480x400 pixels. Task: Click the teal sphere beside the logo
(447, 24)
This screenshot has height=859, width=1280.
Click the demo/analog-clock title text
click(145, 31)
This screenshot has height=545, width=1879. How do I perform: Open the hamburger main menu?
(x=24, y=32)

--

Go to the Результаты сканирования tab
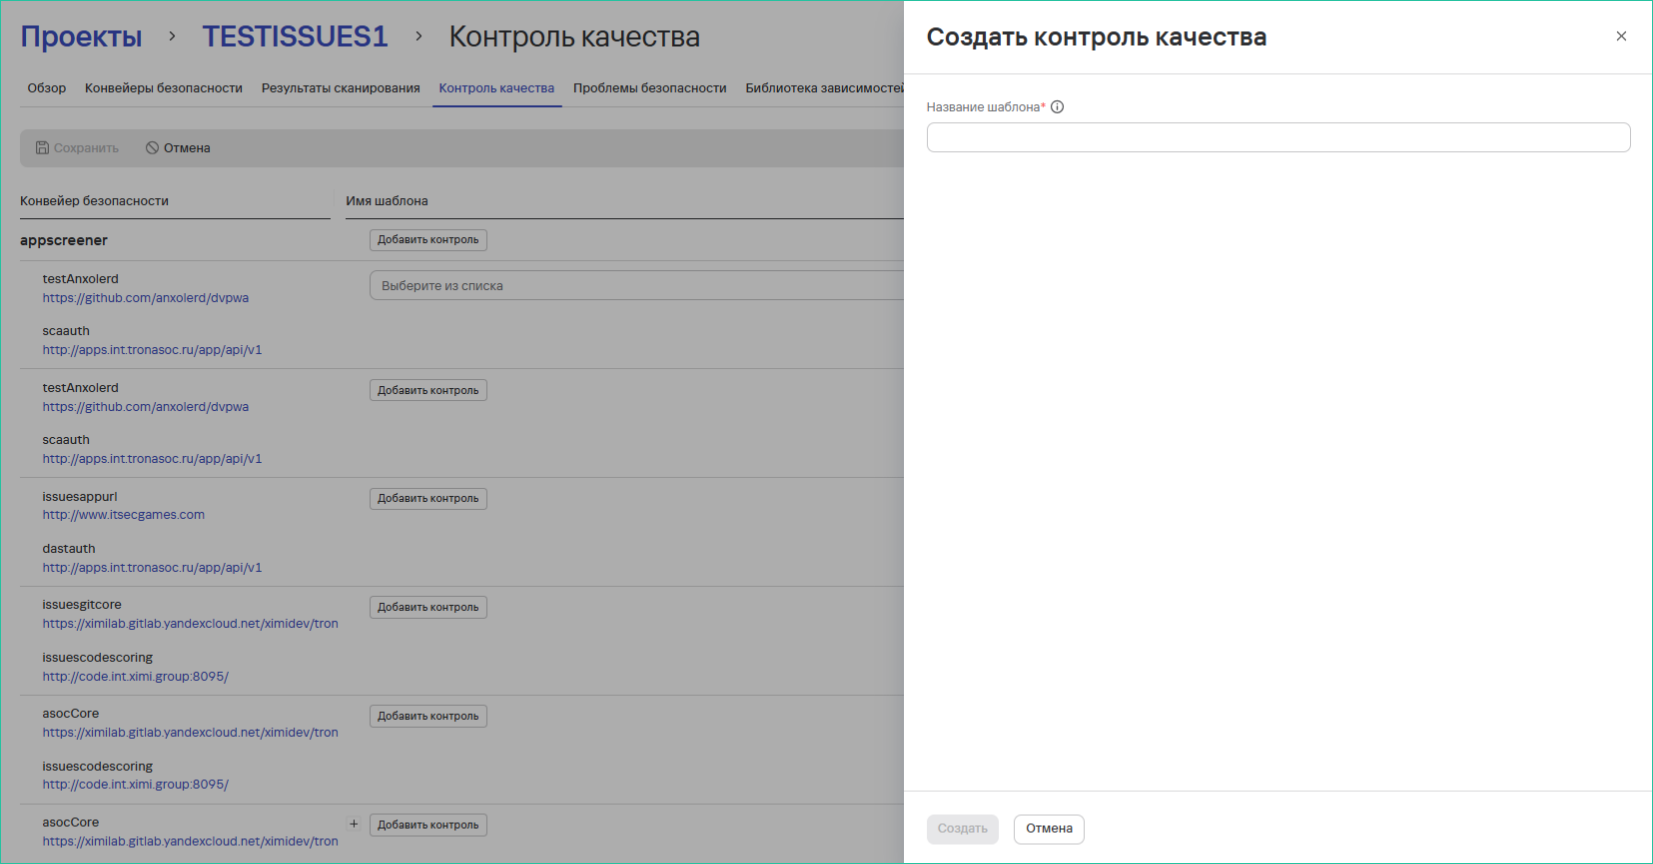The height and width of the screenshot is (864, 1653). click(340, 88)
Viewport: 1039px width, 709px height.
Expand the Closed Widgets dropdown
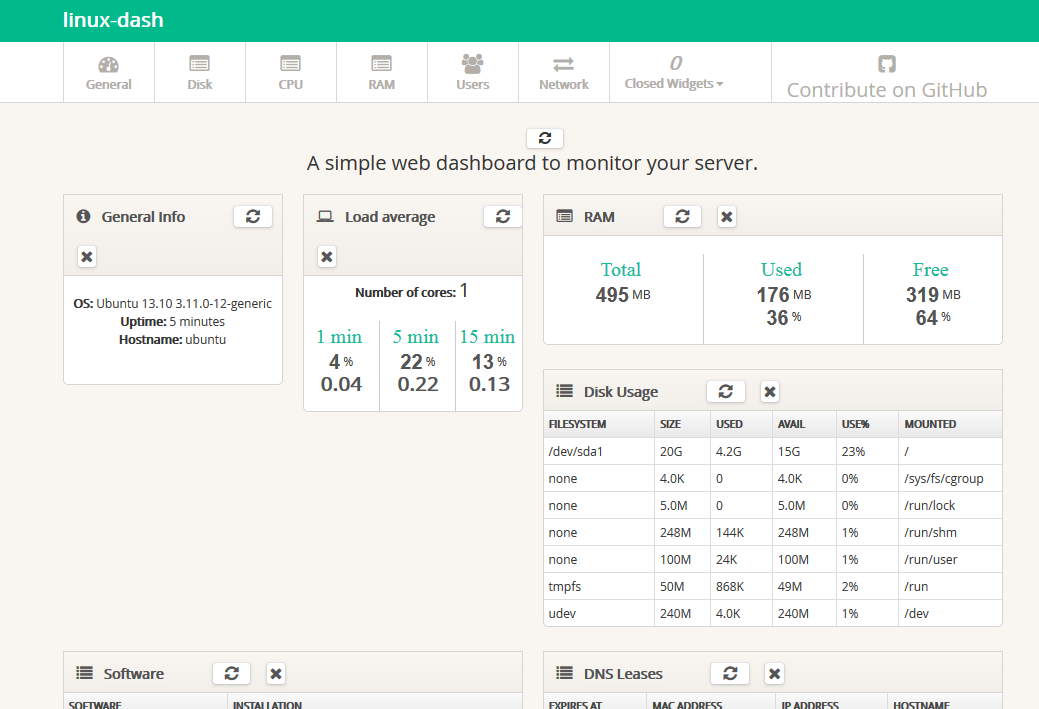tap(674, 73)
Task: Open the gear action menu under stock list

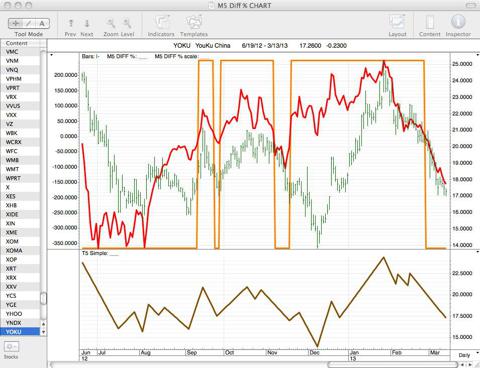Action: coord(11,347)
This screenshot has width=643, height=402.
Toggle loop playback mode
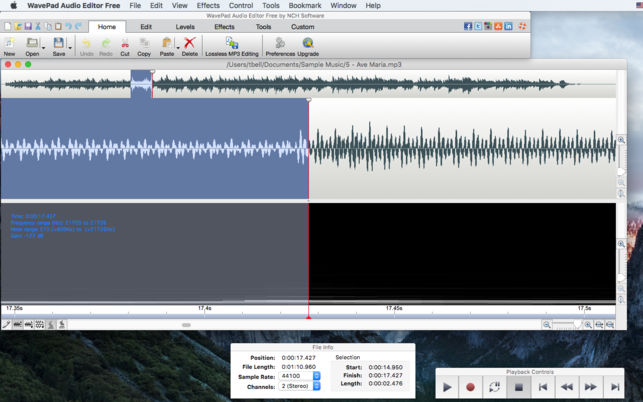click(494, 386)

==

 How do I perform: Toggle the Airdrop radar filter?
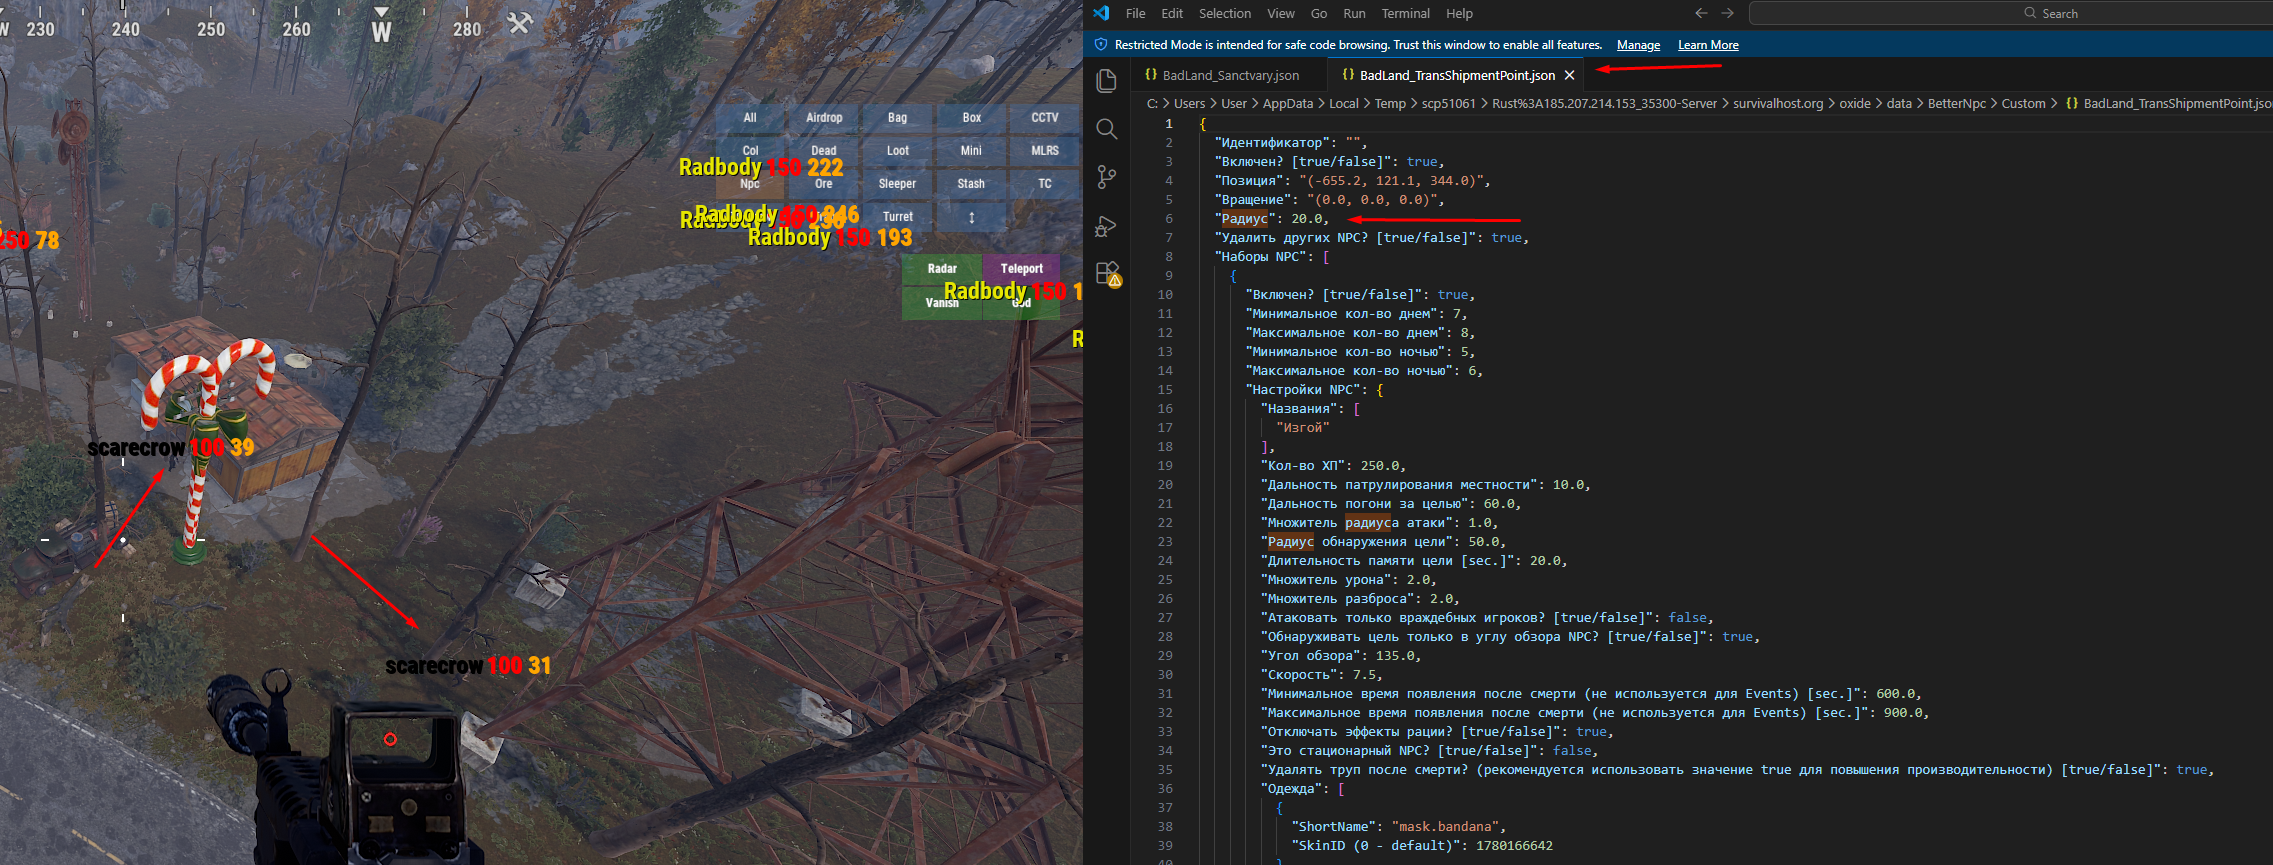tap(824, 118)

Short exercise - Duplicate the listing lines verbatim, beginning at the line that contains "Go to the Результаты сканирования tab" and stopping after the line that contains "click(494, 386)", and leave the pictures out.

Output -
Go to the Результаты сканирования tab
The height and width of the screenshot is (864, 1653). click(340, 88)
Viewport: 1039px width, 709px height.
Expand the Closed Widgets dropdown
tap(674, 73)
Task: Open the gear action menu under stock list

Action: coord(11,347)
This screenshot has width=643, height=402.
Toggle loop playback mode
click(494, 386)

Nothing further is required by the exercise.